Set out exactly, line by line, the stretch of data below that begins at the line containing "Click the Obsługa" and ends at the line containing "Check the Cisco", with both ends kept.

________________________________________

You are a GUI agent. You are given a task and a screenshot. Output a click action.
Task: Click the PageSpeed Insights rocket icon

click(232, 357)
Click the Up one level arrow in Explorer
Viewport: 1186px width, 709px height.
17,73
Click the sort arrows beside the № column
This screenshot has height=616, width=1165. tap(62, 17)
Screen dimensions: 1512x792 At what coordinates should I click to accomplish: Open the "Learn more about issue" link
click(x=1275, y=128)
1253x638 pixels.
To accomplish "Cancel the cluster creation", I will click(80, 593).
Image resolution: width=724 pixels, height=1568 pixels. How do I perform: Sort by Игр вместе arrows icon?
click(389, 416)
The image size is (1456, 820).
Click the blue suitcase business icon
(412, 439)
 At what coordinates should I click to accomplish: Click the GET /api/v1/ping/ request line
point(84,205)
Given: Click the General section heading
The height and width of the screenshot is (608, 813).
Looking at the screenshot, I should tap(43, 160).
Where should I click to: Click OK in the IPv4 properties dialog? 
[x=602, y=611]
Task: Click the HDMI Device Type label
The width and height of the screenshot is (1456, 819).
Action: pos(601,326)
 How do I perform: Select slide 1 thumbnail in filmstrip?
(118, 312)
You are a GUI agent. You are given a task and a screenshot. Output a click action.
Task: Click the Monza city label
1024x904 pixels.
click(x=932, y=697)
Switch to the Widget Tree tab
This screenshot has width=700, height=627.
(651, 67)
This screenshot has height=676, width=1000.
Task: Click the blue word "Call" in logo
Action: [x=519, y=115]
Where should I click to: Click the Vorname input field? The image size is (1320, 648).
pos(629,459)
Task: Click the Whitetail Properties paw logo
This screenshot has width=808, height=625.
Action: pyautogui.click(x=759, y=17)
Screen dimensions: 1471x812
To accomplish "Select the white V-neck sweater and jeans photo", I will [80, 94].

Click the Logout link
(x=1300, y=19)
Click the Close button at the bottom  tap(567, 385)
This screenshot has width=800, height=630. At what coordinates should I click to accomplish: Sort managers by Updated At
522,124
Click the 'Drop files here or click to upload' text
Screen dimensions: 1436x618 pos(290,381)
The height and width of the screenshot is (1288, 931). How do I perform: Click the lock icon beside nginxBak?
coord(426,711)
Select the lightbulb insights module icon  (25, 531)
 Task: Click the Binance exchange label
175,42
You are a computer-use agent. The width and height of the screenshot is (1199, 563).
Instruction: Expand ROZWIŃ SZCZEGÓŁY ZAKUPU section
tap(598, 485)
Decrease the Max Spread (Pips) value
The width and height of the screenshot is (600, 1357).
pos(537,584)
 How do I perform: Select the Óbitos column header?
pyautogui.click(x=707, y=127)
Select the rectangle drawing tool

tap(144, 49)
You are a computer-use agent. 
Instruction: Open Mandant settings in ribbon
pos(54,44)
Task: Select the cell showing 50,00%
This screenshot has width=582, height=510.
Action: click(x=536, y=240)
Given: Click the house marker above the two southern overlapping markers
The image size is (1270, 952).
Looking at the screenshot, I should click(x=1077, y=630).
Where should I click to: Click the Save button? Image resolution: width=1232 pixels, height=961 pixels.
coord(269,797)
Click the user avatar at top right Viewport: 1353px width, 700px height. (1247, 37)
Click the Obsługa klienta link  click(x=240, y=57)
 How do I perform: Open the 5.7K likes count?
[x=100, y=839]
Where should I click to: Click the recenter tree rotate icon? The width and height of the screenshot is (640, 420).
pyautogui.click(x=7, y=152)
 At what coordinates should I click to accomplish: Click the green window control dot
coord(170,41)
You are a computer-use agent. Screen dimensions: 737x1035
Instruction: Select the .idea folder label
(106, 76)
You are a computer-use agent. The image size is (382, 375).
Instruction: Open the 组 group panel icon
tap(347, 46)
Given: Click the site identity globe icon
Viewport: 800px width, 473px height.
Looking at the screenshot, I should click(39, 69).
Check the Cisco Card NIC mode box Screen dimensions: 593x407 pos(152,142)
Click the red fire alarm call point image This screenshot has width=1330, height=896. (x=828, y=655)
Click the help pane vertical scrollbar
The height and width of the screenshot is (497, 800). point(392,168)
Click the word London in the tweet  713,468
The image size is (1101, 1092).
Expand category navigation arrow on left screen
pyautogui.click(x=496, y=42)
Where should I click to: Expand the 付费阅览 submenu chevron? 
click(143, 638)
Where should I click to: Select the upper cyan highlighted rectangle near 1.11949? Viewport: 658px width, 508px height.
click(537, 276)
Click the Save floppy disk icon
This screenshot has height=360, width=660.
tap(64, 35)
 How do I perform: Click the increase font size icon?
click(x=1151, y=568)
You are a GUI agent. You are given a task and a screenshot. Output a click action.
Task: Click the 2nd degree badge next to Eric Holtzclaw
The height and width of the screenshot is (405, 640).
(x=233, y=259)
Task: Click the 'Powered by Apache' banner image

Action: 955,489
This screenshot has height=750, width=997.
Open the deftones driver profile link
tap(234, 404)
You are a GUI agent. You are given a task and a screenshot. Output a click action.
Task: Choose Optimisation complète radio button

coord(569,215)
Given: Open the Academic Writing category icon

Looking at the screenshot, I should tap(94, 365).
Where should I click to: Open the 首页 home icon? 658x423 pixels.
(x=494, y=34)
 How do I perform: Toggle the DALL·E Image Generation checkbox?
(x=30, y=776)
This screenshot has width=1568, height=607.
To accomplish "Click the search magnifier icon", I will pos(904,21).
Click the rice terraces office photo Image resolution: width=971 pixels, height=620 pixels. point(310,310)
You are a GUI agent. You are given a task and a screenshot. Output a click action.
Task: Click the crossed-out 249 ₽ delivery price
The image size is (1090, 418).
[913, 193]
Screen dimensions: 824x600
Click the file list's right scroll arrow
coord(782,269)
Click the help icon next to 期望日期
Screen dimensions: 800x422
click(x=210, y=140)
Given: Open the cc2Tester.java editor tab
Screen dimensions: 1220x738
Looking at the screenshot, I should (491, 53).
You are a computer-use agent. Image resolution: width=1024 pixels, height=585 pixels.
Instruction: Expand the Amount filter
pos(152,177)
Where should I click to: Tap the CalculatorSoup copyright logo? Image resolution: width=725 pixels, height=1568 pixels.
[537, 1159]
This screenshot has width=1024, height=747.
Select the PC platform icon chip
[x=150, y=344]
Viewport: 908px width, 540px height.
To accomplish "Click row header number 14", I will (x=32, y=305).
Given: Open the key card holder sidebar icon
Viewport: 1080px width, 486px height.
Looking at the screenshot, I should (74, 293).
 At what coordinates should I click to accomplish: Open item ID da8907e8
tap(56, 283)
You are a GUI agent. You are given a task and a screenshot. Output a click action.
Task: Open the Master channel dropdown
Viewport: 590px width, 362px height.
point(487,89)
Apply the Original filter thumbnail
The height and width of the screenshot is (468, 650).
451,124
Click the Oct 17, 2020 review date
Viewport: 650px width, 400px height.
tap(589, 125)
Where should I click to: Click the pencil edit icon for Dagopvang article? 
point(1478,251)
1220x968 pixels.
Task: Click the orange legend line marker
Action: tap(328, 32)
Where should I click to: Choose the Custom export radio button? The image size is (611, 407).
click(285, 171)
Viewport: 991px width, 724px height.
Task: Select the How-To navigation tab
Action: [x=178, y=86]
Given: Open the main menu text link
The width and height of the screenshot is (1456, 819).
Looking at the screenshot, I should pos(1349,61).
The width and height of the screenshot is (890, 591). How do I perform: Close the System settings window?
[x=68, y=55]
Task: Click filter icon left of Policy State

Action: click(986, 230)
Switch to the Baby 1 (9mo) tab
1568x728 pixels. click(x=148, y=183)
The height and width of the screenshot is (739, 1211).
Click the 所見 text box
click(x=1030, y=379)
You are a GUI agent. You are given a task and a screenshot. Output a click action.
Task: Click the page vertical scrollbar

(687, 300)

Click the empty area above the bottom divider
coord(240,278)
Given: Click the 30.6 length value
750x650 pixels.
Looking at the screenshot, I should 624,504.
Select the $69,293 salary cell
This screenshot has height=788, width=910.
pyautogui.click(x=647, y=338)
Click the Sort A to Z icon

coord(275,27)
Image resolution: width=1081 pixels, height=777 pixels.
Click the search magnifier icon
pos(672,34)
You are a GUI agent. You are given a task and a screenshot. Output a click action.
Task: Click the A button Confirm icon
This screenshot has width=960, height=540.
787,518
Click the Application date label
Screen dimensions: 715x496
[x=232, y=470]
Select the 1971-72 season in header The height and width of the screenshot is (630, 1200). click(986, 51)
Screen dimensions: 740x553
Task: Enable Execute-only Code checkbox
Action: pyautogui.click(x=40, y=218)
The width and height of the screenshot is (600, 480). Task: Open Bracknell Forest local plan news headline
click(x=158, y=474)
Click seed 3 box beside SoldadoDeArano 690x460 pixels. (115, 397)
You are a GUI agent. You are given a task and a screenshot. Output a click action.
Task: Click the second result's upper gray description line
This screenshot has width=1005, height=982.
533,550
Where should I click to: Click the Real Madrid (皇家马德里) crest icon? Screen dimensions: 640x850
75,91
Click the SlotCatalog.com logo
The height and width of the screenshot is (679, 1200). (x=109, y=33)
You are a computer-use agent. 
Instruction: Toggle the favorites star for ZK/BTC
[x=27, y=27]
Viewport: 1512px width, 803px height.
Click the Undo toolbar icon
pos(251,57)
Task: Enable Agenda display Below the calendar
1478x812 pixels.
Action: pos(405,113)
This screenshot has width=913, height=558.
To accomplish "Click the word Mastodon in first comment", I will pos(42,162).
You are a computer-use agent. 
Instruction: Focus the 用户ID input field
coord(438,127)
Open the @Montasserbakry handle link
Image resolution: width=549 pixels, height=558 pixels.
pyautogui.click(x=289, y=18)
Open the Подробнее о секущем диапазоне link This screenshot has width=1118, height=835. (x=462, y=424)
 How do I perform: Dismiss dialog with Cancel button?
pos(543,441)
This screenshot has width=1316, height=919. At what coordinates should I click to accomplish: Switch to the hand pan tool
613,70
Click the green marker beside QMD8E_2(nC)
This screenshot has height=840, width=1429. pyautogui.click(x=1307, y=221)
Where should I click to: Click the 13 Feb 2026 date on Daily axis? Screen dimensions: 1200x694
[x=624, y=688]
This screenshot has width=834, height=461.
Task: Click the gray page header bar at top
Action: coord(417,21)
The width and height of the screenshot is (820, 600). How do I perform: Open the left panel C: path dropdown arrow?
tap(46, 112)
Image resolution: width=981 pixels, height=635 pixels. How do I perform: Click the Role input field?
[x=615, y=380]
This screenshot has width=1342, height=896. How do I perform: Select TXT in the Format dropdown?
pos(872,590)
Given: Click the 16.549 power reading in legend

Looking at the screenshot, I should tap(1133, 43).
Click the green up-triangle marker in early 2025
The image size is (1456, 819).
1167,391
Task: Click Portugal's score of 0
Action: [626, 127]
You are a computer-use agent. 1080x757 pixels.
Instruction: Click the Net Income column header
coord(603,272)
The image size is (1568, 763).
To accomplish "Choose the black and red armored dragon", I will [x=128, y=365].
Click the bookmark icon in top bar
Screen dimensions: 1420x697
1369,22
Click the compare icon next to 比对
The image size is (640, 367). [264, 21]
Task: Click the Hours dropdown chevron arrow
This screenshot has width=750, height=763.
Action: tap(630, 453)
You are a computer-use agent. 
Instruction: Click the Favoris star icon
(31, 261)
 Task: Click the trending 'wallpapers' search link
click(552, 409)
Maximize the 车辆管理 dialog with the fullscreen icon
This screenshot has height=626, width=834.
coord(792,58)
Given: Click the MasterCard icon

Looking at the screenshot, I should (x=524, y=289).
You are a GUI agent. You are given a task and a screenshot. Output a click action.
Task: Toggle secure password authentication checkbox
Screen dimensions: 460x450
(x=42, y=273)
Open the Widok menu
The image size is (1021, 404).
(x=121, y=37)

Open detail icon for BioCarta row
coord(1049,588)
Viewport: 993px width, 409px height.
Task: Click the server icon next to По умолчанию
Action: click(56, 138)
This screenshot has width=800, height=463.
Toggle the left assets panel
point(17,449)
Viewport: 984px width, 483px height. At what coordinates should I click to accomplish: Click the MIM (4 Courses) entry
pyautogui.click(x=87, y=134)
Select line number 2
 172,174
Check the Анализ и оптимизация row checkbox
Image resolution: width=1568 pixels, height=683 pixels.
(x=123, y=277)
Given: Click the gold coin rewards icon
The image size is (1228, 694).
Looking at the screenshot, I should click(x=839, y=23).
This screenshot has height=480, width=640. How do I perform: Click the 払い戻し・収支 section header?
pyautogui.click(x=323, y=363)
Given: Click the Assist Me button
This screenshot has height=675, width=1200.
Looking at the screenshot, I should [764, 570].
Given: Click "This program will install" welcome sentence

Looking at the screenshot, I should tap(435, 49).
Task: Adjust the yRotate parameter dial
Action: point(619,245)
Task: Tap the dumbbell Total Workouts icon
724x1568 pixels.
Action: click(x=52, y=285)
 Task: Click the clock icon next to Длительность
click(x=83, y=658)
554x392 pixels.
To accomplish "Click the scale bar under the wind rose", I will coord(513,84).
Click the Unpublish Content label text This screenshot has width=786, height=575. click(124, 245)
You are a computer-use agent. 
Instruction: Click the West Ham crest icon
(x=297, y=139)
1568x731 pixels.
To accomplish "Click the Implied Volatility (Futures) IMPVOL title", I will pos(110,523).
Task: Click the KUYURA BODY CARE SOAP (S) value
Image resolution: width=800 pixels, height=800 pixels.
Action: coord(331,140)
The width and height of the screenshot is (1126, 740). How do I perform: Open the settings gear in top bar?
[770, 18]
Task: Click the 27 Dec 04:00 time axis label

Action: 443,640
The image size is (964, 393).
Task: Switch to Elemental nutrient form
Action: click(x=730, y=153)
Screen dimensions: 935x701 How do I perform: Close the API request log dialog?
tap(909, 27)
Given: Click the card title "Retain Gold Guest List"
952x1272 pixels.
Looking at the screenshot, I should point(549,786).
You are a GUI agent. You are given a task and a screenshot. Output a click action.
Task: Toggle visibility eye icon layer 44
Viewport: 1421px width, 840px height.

________________________________________

■ **Task result**
Click the Obsługa klienta link  click(x=240, y=57)
 How do I perform: Open the 5.7K likes count?
[x=100, y=839]
Where should I click to: Click the recenter tree rotate icon? The width and height of the screenshot is (640, 420).
pyautogui.click(x=7, y=152)
 At what coordinates should I click to accomplish: Click the green window control dot
coord(170,41)
You are a computer-use agent. Screen dimensions: 737x1035
Instruction: Select the .idea folder label
(106, 76)
You are a computer-use agent. The image size is (382, 375).
Instruction: Open the 组 group panel icon
tap(347, 46)
Given: Click the site identity globe icon
Viewport: 800px width, 473px height.
Looking at the screenshot, I should click(39, 69).
Check the Cisco Card NIC mode box Screen dimensions: 593x407 pos(152,142)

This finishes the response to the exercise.